Someone, yes. Everyone who goes into a bookstore looking for something to read in the way of fantasy, no. Not everyone holds a narrow definition of fantasy. The same someone who is not satisfied by Borges because they were looking for, say, something along the lines of epic fantasy, would probably be equally disappointed by Lud-in-the-Mist or The Last Unicorn. They wouldn't like The King of Elfland's Daughter or any number of classic works of fantasy, either.
 
Someone, yes. Everyone who goes into a bookstore looking for something to read in the way of fantasy, no. Not everyone holds a narrow definition of fantasy. The same someone who is not satisfied by Borges because they were looking for, say, something along the lines of epic fantasy, would probably be equally disappointed by Lud-in-the-Mist or The Last Unicorn.
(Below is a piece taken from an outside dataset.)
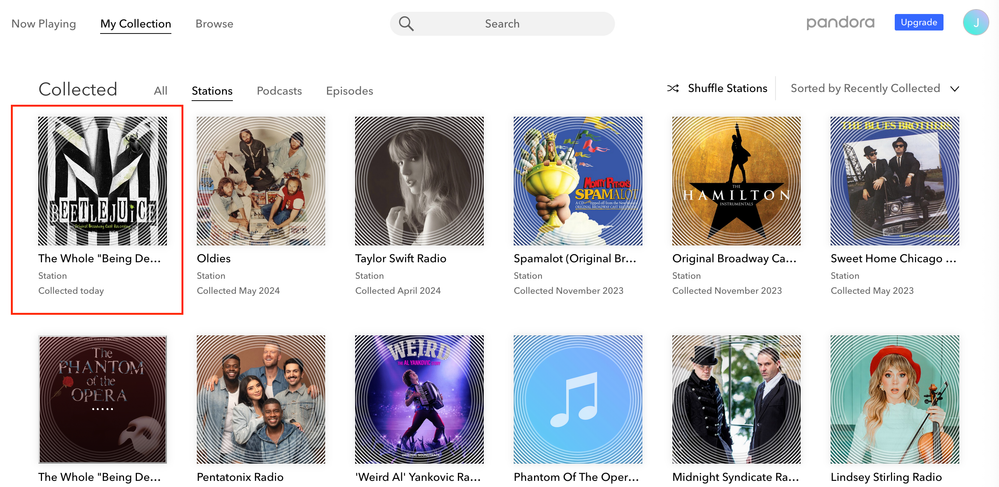Open the Taylor Swift Radio thumbnail
999x487 pixels.
click(419, 181)
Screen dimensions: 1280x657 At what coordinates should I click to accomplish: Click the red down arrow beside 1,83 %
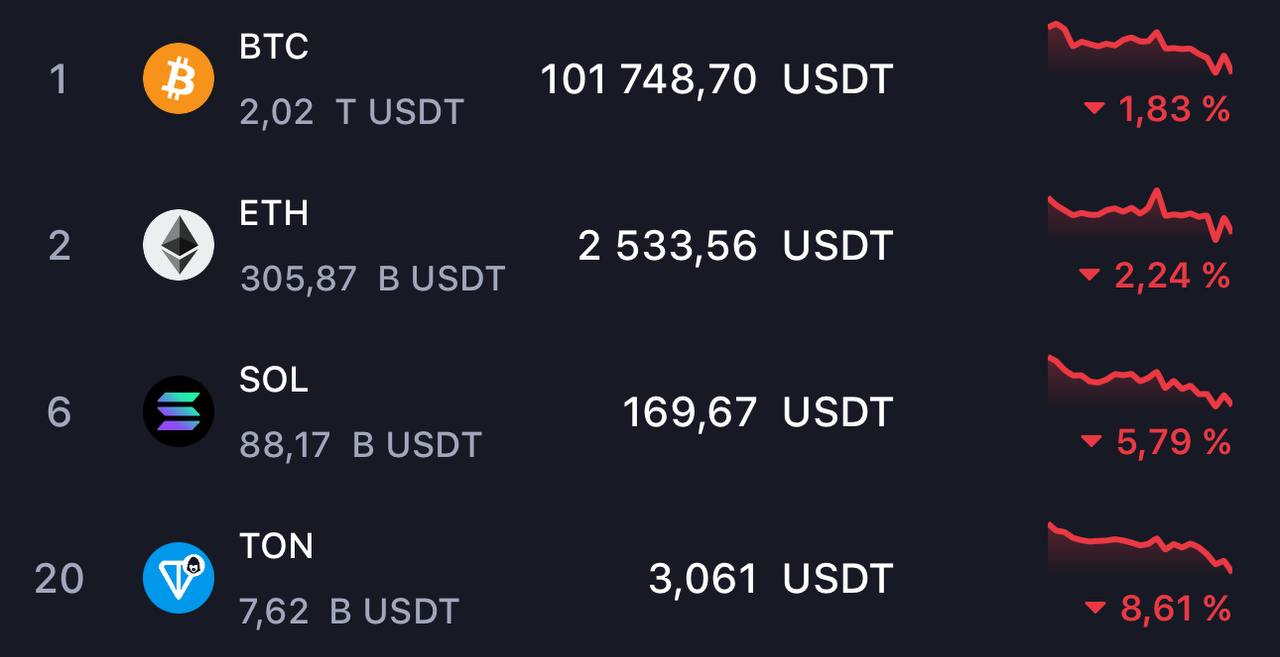1095,108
They wouldn't like The King of Elfland's Daughter or any number of classic works of fantasy, either.
Yup. Or they may enjoy Zen and the Art of Motorcycle Maintenance. Hard to tell.
 
Have you read The Secret Miracle? I'm curious how you view that story in this light.

I found that story rather affecting for its themes of life's work and the backdrop of fascism, but it is also primarily an intellectual curiosity in the sense you mean.
I didn’t have access to “The Secret Miracle” (unless the text is available online), but I did find a summary of it. I certainly want to read the whole story. From the summary it sounds kind of like Bierce’s “Owl Creek Bridge,” but where the Bierce is sardonic, the Borges sounds more affirmative.
 
Ive recommend him to quite a bit.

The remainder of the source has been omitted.